* _Testo estratto_:
----

Archivi tag: twitter

Fake!

Fine anni ’90. Il presidente del consiglio, Massimo D’Alema dichiara che se ha qualcosa da dire preferisce andare da Vespa a Porta a Porta per parlare direttamente ai cittadini che non fare una conferenza stampa, che sarà poi stata raccontata attraverso il filtro dei giornalisti.

Inizio novembre del 2011. Poco dopo che Napolitano ha dato a Mario Monti l’incarico di formare un governo, l’account twitter di Palazzo Chigi diventa improvvisamente molto attivo e, per mano dello stesso Mario Monti, offre un incredibile spaccato in presa diretta delle attività del neo-presidente del Consiglio, che spiega ai cittadini la sua ricetta per uscire dalla crisi. Stiamo parlando di una comunicazione di questo tipo:

#Italia è ora di dormire. Domani iniziano i sacrifici.Dormire presto significa risparmiare energia e avere una vita rigorosa e austera.
***
Dopo una frugale e austera colazione mi reco al colle dove incontrerò il Presidente Napolitano. La lista dei salvatori dell’#Italia è pronta
***
Austerità,sacrificio,serietà. Questa la ricetta per recuperare i 20 anni di sprechi. Mi attende un incarico difficile ma sono ottimista.

Un incredibile stacco rispetto alla comunicazione berlusconiana, da parte di un non-politico che calava di colpo nella contemporaneità la comunicazione politica?
Non proprio, perché l’account era un fake, che, come era evidente leggendo i tweet (e tenendo a mente che Monti non era ancora presidente e non poteva avere accesso a un account istituzionale) parodiava le esternazioni di Monti.
La cosa, però, all’epoca suscitò un certo scalpore, perché all’account finto rispondevano, entusiasti, in molti, convinti di stare davvero interagendo con lo stesso Monti.
Di tutta la storia ho scritto diffusamente all’epoca, in un post che purtroppo oggi appare monco perché linkava alcuni Storify oggi inaccessibili dopo la chiusura della piattaforma. Concludevo con una specie di profezia:

Al netto dell’idiozia, del servilismo, dell’ingenuità, dell’analfabetismo nell’uso degli strumenti di internet, molte delle persone che hanno interagito con l’account fake di Palazzo Chigi hanno espresso il desiderio di potere avere un rapporto più diretto con chi li governa (o almeno con uno stagista). Hanno trovato tutto sommato logico che nel 2011 il governo avesse aperto un canale di comunicazione (anche unilaterale) su un social network di grande diffusione.

----

* _Materiale_:
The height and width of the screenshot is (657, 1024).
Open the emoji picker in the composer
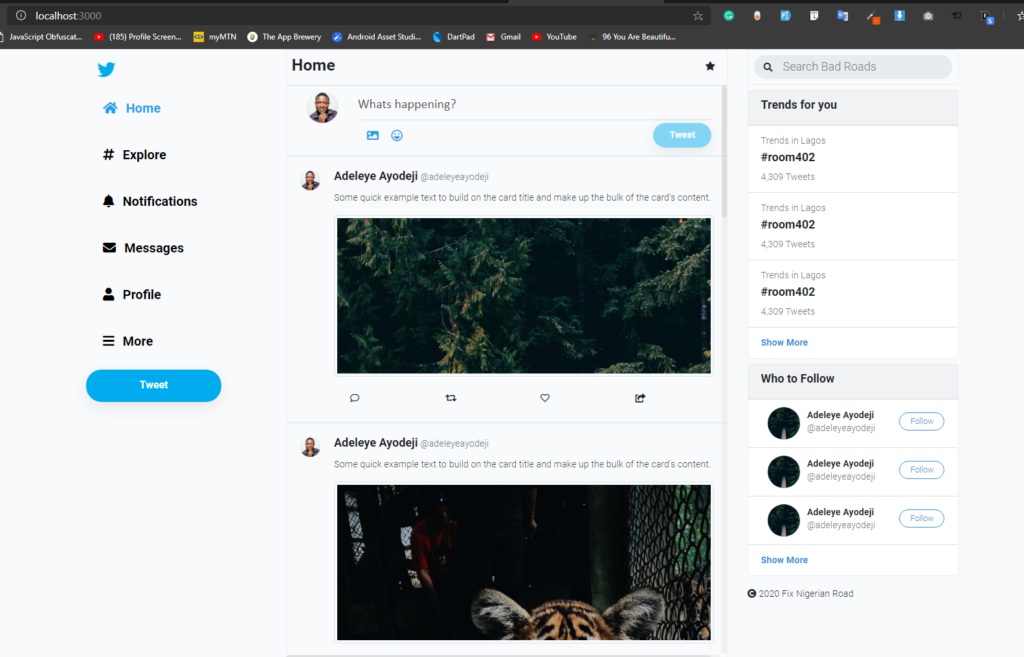click(x=397, y=134)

----

* _Compiti da svolgere_:
1. Secondo il testo sul falso account twitter di Palazzo Chigi, a chi diede Napolitano l'incarico di formare un governo all'inizio di novembre del 2011?
2. Sostituisci "ricetta" con "strategia" nel brano del testo sul falso account twitter di Palazzo Chigi che comincia con le parole "#Italia è ora" e termina dopo "la comunicazione politica?", riportando il brano per intero.
3. Prosegui il testo sul falso account twitter di Palazzo Chigi dal punto in cui si interrompe.

* _Risultati in ordine_:
1. A Mario Monti.

2.
#Italia è ora di dormire. Domani iniziano i sacrifici.Dormire presto significa risparmiare energia e avere una vita rigorosa e austera.
***
Dopo una frugale e austera colazione mi reco al colle dove incontrerò il Presidente Napolitano. La lista dei salvatori dell’#Italia è pronta
***
Austerità,sacrificio,serietà. Questa la strategia per recuperare i 20 anni di sprechi. Mi attende un incarico difficile ma sono ottimista.

Un incredibile stacco rispetto alla comunicazione berlusconiana, da parte di un non-politico che calava di colpo nella contemporaneità la comunicazione politica?

3.
Non che essere sui social network sia un valore in sé, per le istituzioni. Però in questo senso i molti aspiranti interlocutori di Monti hanno dato un’indicazione delle cose che vorrebbero da chi li governa.
Sembrerà una scemata, ma @palazzochigi ha forse involontariamente fornito ai futuri consulenti di immagine del governo un buon case study da cui partire per valutare eventuali strategie future di comunicazione in rete.
Non male, per una cosa nata FOR TEH LULZ.

Non so bene che cosa stessero facendo Salvini e Morisi nel novembre del 2011 (il profilo di Salvini su twitter era già attivo da otto mesi), ma probabilmente qualche appunto l’hanno preso.
Da luglio, esiste su Twitter un account parodia di Matteo Salvini, che riprende le fotografie di quello originale e aggiusta, specie il poco che basta,  il testo. L’effetto è quello che vedete di seguito:

L’effetto mimetico è impressionante, perché di fatto la comunicazione di Salvini su internet sembra già, per chi è cresciuto abituato a un altro tipo di comunicazione politica, una parodia. Il continuo rilancio di notizie di cronaca, l’occasionale (o per meglio dire ritmata) apertura sulla vita privata ai limiti del buongiornismo, sono elementi che sembrano usciti dalle caricature dei programmi di scuola Guzzanti/Dandini degli anni novanta.
Fa ridere che a un certo punto un debunker come David Puente si senta in dovere di pubblicare una guida per distinguerli che, in sostanza, dice: “leggete”.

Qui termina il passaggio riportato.